- _AUSGANGSTEXT_
:::::
Damit waren in der Kriegsschuld- und in der Sanktionsfrage zwei große Schwierigkeiten, die dem Vertragsabschluß entgegenstanden, an Bord der „Orangenblüte“ aus dem Wege geräumt worden. Diese Fahrt war zum Teil unternommen worden, um den Außenministern Gelegenheit zu geben, einmal völlig ungestört durch die Presse, die im Rathaus und in den einzelnen Hotels ihre Schritte und ihre Mienen stets argwöhnisch überwachte, ungestört auch von allzu vielen technischen Mitarbeitern im freien Gespräch von Mann zu Mann die Grundprobleme zu erörtern.
:::::
- _ANGEZEIGTE EINTRÄGE_
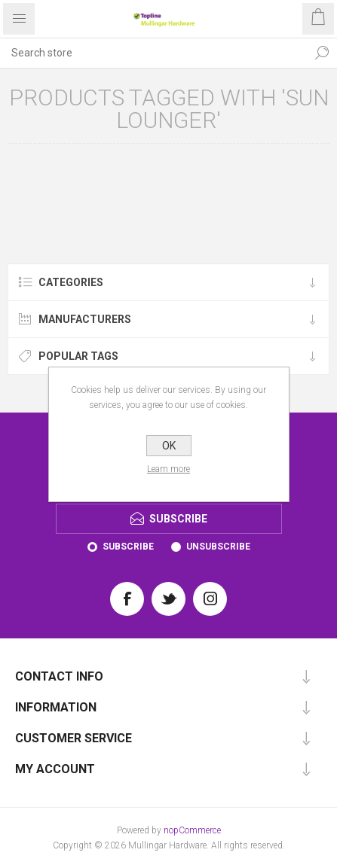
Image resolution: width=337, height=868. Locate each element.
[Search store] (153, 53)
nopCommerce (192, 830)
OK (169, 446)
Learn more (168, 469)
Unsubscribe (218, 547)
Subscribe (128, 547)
:::::
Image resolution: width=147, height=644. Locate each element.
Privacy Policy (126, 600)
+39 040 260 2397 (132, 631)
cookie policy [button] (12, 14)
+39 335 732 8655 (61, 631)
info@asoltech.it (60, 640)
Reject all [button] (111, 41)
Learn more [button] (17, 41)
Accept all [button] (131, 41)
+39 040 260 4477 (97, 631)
:::::
- _KURZE ÜBUNG_
Geben Sie den Absatz des Ausgangstextes, der mit „Damit waren in der Kriegsschuld-“ beginnt, in kürzerer Form wieder und behalten Sie dabei seine wichtigsten Fakten bei. Das Material ist eigenständig und gehört nicht zum Ausgangstext.

- _ERGEBNIS DER AUFGABE_
An Bord der „Orangenblüte“ wurden mit der Kriegsschuld- und der Sanktionsfrage zwei große Hindernisse für den Vertragsabschluss ausgeräumt. Die Fahrt sollte den Außenministern unter anderem ermöglichen, die Grundprobleme frei von Mann zu Mann zu besprechen. Dabei waren sie ungestört von der argwöhnischen Presse und von allzu vielen technischen Mitarbeitern.